Sex has social facets. The classic sociological work Doing Gender by West and Zimmerman (1987, p. 127) illustrates how a sex category is assigned at birth:
Sex is a determination made through the application of socially agreed upon biological criteria for classifying persons as females or males. […] Placement in a sex category is achieved through application of the sex criteria, but in everyday life, categorization is established and sustained by the socially required identificatory displays that proclaim one’s membership in one or the other category. In this sense, one’s sex category presumes one’s sex and stands as proxy for it in many situations […].
This assigned sex category affects children’s social life in a variety of arbitrary ways, e.g., how they are dressed and expectations about behaviour, and feeds into the development of gender.

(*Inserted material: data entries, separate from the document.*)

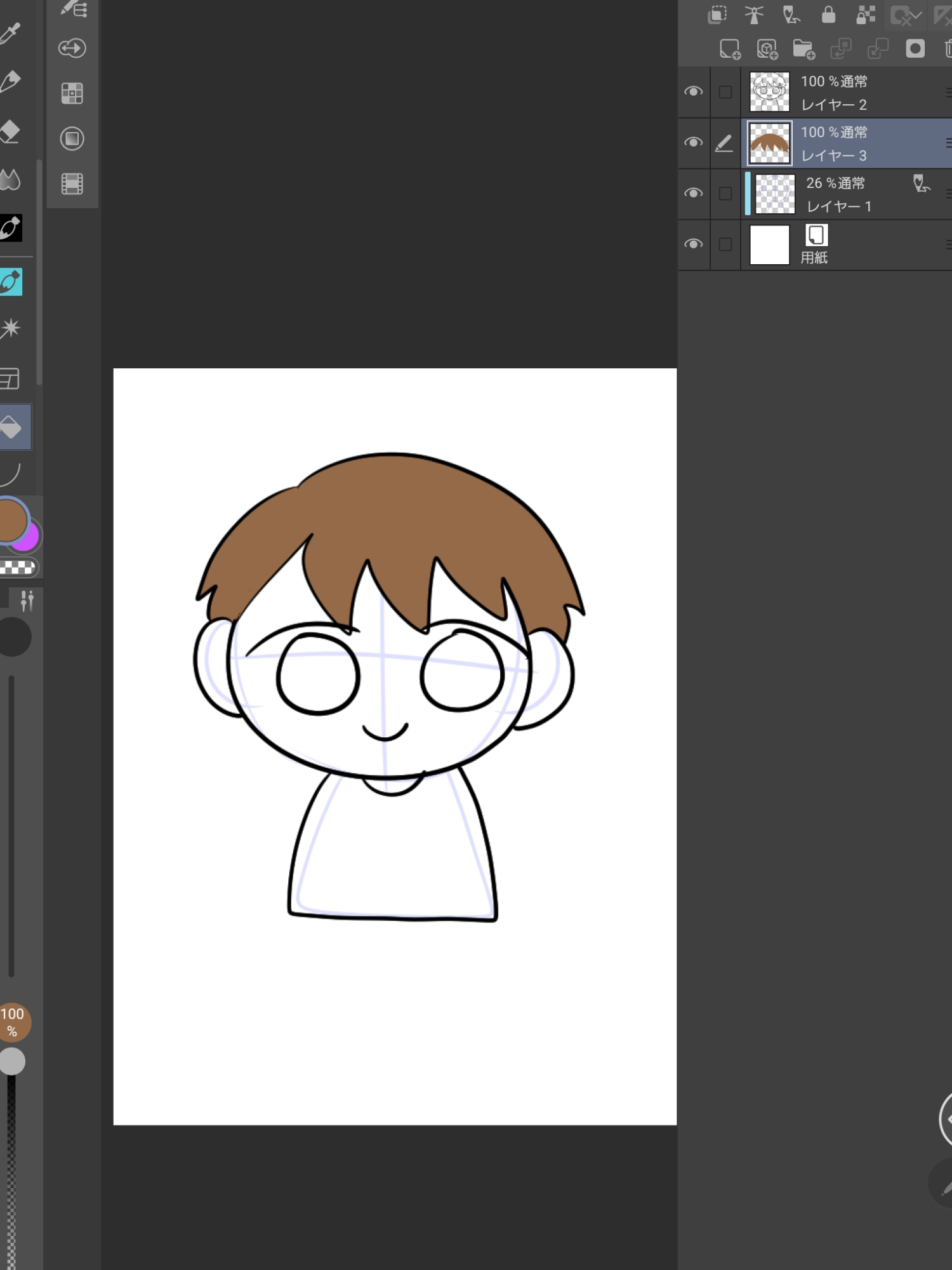
Task: Choose the Auto Select magic wand tool
Action: (10, 328)
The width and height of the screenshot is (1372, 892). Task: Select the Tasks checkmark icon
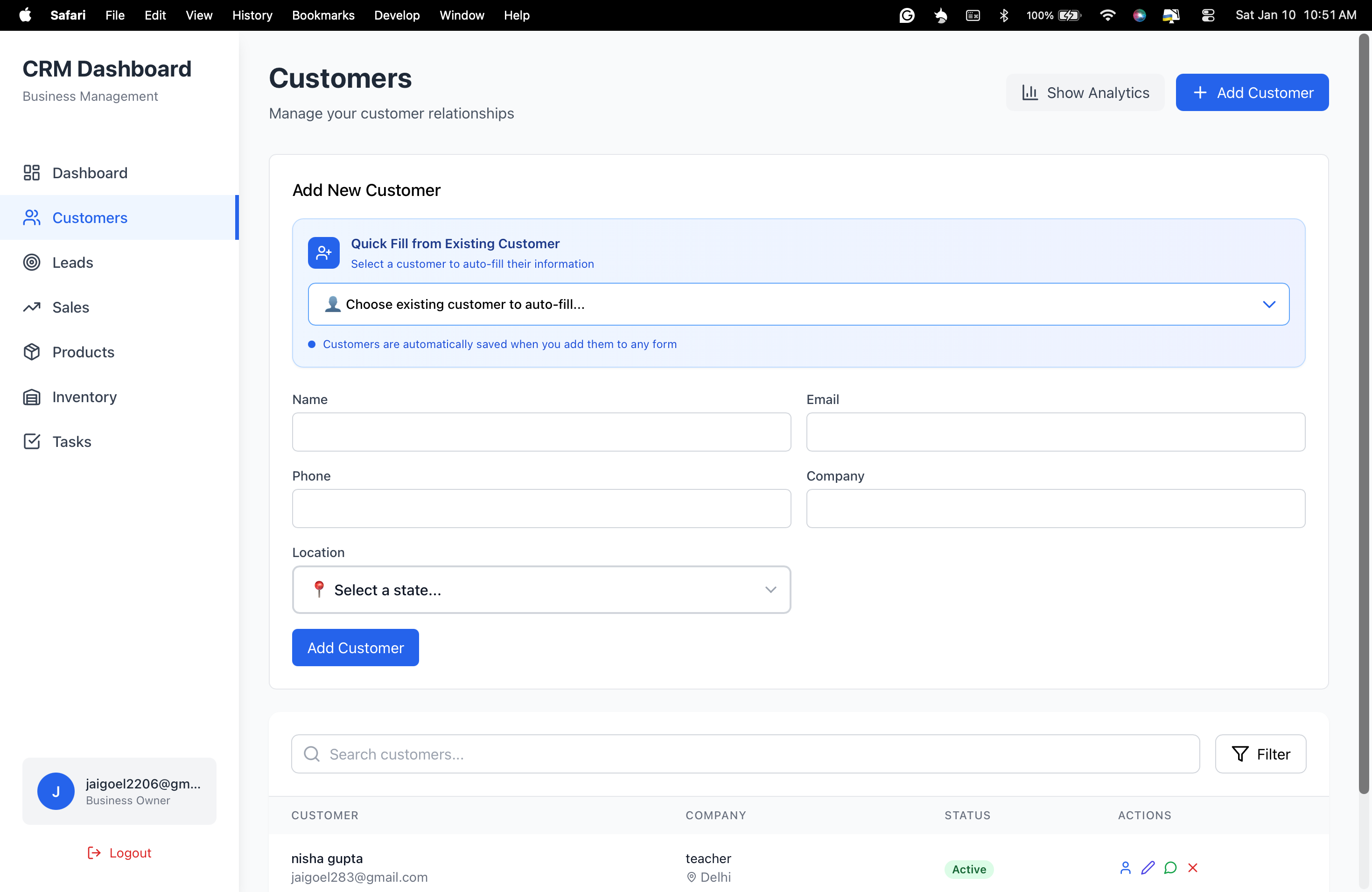tap(32, 441)
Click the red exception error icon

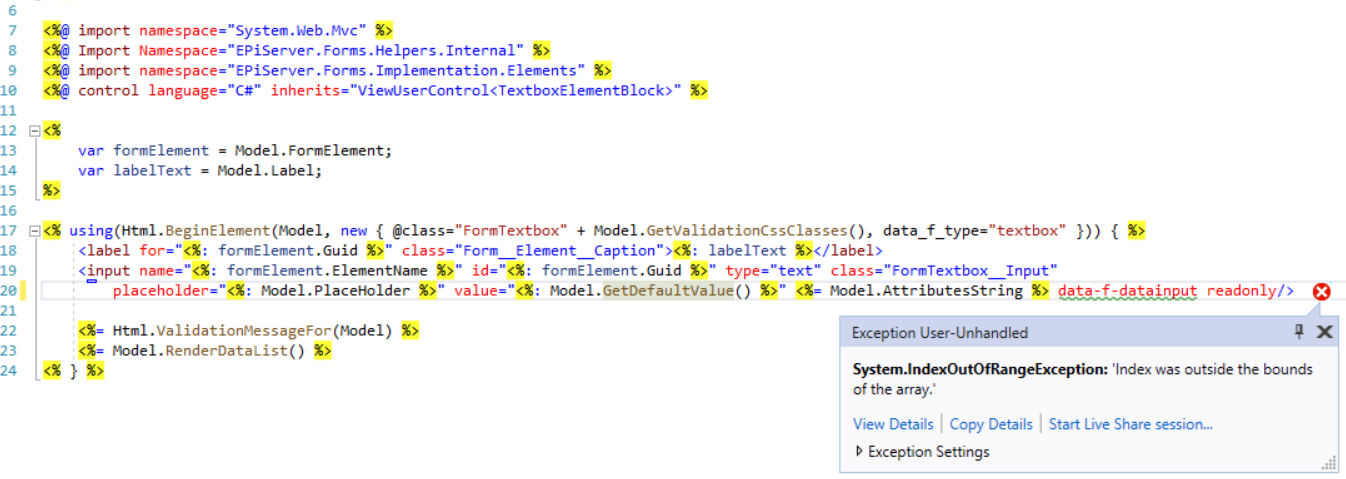[x=1321, y=292]
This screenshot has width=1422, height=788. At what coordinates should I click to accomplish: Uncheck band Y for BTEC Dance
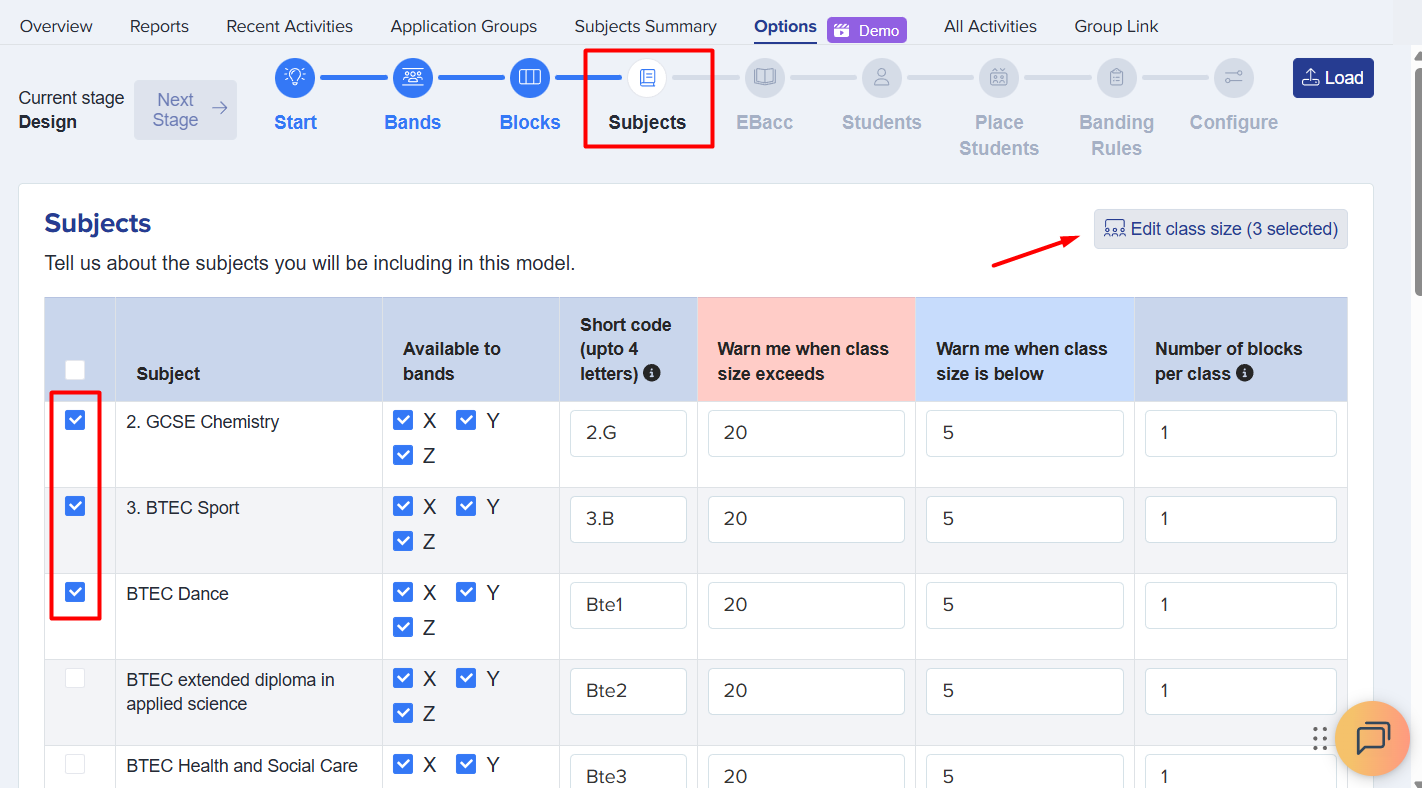[x=466, y=593]
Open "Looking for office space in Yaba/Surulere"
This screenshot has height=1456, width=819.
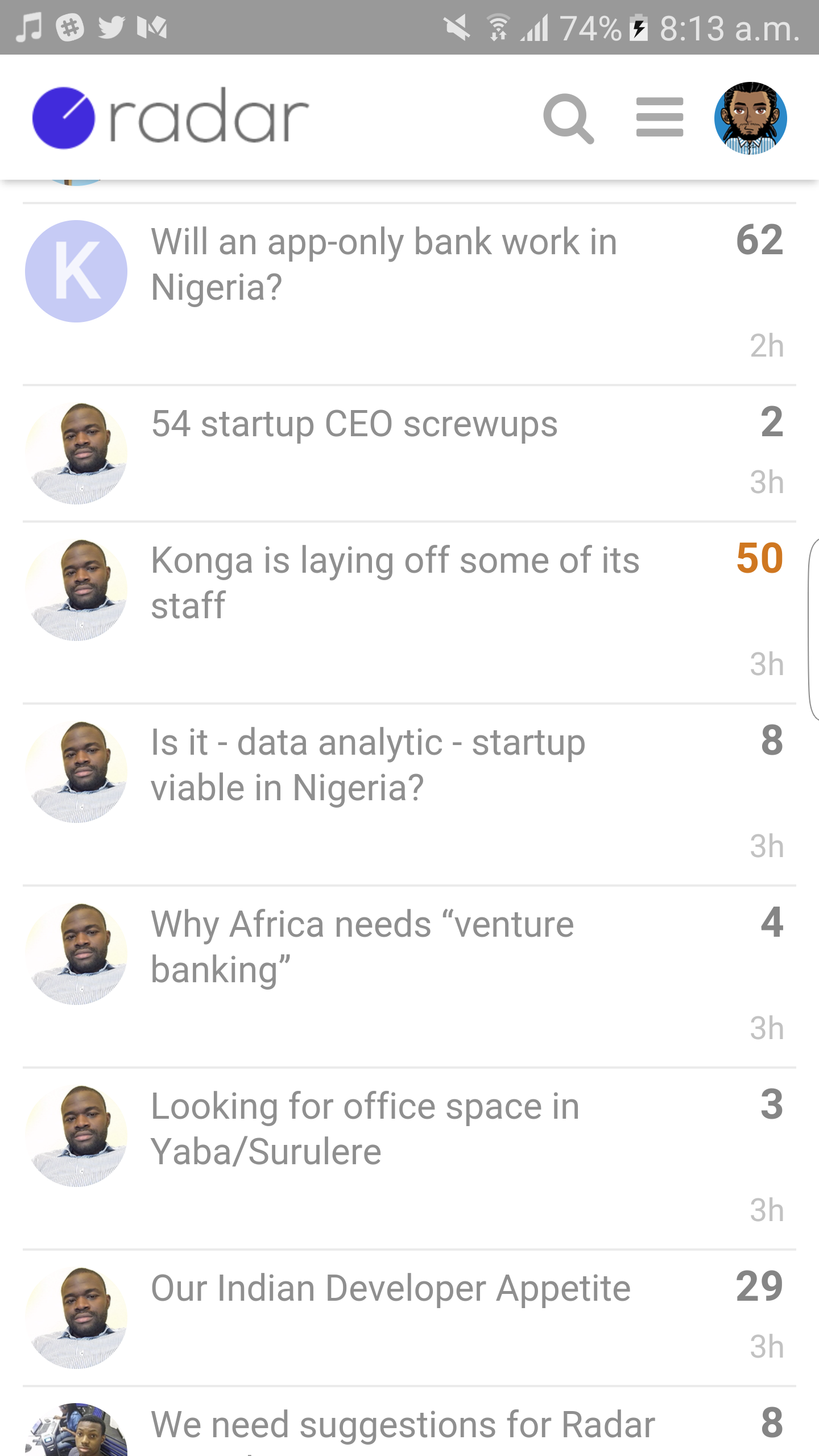pyautogui.click(x=365, y=1128)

For the majority of social contexts where sex category is applied, chromosomes and genitals are concealed and irrelevant.
Gender has biological facets: minds do gender identity and are embodied in the brain and nervous system, so even the phenomenology of gender identity has a biological correlate somewhere (Serano, 2013, pp. 138–168). There is emerging evidence that gender identity is a complex trait that is part-heritable and polygenic. A recent systematic review suggests that its heritability is likely in the range 30−60% (Polderman et al., 2018).
The interwoven biopsychosocial nature of sex and gender has led some scientists to use the combined concept sex/gender (e.g., Rippon et al., 2014). This does not mean that the multiplicity of facets blend into an amorphous blob. It does mean that it is important to clarify what particular facets are intended when discussing measurement and theory: chromosomes, genitalia, gender identity, socialisation, etc. The view of sex as only biological and gender as only psychosocial is too simplistic to progress theorising.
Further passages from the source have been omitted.